Chaque année, lorsque le Gala Artis déploie ses ailes en or, je me rappelle ce portrait que j’ai vu lors du World Press Photo. On y apercevait un père afghan soufflant de la fumée d’opium sur le visage de son bébé pour l’aider à dormir. Dans certaines régions d’Afghanistan, les parents sont directement responsables de la toxicomanie de leurs enfants. Dans un reportage, une mère parlant de ses enfants opiacés disait : «Parfois ils dansent, parfois ils peuvent dormir trois jours d’affilée.» Le Gala Artis agit exactement de la même façon. À de nombreuses reprises, j’ai entendu des producteurs dire que les téléspectateurs ont l’intelligence mentale d’un enfant de cinq ans. Pour nous aider à dormir, les producteurs remplissent leur pipe de vedettes palliatives et nous soufflent le Gala Artis dans le visage. Ainsi, le téléspectateur, transformé en camé, chasse le dragon dans un monde parallèle : le star-système. Un univers complètement déconnecté de la réalité, narcissique, hiérarchique et antidémocratique.

«La fête de la télé», qu’y disent. On récompense la petite bourgeoisie télévisuelle déjà survalorisée pendant que le Québec subit encore les effets funestes de l’austérité et que de nombreux métiers et groupes citoyens sont dévalorisés. C’est un concentré de disgrâce. Avec leurs tuxedos et leurs robes trop chères, leurs dents trop blanches, leurs cennes «bleachées», ils défilent sur un tapis rouge comme l’aristocratie du XVIIIe siècle en faisant des bebye au peuple en pamoison devant le veau d’or. Quand j’entends une vedette remercier «le monde ordinaire», je me demande : «Faque toé, t’es qui? T’es extraordinaire? Heille, t’animes un quiz, où pour avoir plus de chances de gagner, vaut mieux être analphabète ou complètement défoncé au crystal meth.» Le trophée est une paire de ciseaux qui coupe la célébrité de la société qui l’a créé. Le trophée place son récipiendaire sur un piédestal disproportionné, il engraisse le faux concept du self-made-man et marginalise les membres de la société qui ne cadrent pas dans ce glamour prémâché aussi fade qu’un 7-Up flatte.
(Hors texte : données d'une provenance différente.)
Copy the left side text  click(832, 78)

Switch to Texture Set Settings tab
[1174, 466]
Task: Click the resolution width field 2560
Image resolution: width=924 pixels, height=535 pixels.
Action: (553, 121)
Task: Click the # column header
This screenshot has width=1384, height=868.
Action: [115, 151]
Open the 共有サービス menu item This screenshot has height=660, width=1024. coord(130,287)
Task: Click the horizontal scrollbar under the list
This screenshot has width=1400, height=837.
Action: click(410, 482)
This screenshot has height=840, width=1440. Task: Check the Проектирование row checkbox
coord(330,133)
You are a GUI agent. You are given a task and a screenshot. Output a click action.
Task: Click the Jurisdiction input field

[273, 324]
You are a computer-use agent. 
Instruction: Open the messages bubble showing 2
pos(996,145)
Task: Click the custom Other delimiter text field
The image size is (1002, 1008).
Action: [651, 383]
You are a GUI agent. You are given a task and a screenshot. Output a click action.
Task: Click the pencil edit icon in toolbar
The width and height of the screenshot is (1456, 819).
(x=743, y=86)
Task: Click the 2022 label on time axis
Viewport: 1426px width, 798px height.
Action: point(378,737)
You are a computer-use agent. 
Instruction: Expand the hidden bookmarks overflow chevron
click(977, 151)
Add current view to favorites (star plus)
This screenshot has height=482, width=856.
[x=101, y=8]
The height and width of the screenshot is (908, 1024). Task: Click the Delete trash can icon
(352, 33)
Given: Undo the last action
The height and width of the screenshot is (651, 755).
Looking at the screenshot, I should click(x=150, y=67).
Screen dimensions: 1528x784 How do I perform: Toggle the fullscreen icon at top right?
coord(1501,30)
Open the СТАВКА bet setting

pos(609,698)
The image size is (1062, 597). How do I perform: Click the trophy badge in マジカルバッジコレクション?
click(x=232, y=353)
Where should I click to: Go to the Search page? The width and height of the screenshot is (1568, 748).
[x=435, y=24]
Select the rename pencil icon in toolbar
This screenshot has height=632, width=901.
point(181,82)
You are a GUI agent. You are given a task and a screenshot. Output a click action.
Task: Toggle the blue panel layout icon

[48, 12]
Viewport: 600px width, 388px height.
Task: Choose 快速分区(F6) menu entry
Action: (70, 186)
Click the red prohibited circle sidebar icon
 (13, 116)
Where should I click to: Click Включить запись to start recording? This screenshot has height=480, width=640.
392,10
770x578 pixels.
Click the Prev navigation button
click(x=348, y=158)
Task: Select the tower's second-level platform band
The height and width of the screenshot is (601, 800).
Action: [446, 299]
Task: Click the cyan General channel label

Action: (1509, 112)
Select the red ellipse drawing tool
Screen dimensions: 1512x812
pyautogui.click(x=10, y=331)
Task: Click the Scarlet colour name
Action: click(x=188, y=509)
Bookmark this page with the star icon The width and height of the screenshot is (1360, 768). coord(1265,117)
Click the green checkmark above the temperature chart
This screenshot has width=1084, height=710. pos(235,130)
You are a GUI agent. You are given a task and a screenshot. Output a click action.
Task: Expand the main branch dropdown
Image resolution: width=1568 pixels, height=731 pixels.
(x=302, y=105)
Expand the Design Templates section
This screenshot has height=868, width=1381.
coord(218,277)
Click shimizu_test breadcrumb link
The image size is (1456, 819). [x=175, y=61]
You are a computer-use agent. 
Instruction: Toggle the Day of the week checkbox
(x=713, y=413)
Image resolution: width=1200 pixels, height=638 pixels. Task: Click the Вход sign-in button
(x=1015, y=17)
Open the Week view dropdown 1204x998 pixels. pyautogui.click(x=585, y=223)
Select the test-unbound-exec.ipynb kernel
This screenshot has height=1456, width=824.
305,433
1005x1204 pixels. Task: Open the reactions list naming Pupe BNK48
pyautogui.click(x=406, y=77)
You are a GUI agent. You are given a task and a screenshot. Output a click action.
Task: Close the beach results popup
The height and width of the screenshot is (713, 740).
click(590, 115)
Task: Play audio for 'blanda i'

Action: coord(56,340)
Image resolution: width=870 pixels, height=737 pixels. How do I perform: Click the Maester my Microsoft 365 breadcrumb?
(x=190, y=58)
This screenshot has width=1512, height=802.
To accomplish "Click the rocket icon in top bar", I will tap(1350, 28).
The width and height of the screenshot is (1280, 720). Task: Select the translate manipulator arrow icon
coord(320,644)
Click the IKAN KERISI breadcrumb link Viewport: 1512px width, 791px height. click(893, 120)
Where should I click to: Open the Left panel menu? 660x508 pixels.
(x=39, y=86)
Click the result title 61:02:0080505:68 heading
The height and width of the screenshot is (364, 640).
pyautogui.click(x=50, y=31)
Pour paraphraser l’écrivain Pasolini : «La télé a réussi ce que le fascisme n’avait pas réussi : nous rendre tous pareils.» Au diable la diversité physique, ethnique et idéologique. La «fête» de la télé se fait toujours avec les mêmes visages, taillés dans le même moule homogène et blanc. Le plus grand combat des vedettes est de bien vieillir à la télé, malgré qu’elles aient en moyenne une espérance de vie de 10 ans supérieure à celle des femmes autochtones.

En défense aux vedettes, elles ne posent pas leur candidature pour être nommées; c’est le fruit de sondages. Plusieurs ont d’ailleurs un malaise avec ces cérémonies. Par contre, elles peuvent choisir de jouer ou non le jeu et faire comme si tout ça était normal.

J’accuse le star-système de nous détourner du bien commun, de vendre notre culture à des corporations psychopathes et de tenir en otage le rôle de l’artiste. Le seul trophée que méritent les vedettes de la télé, c’est un pot Mason plein d’pisse.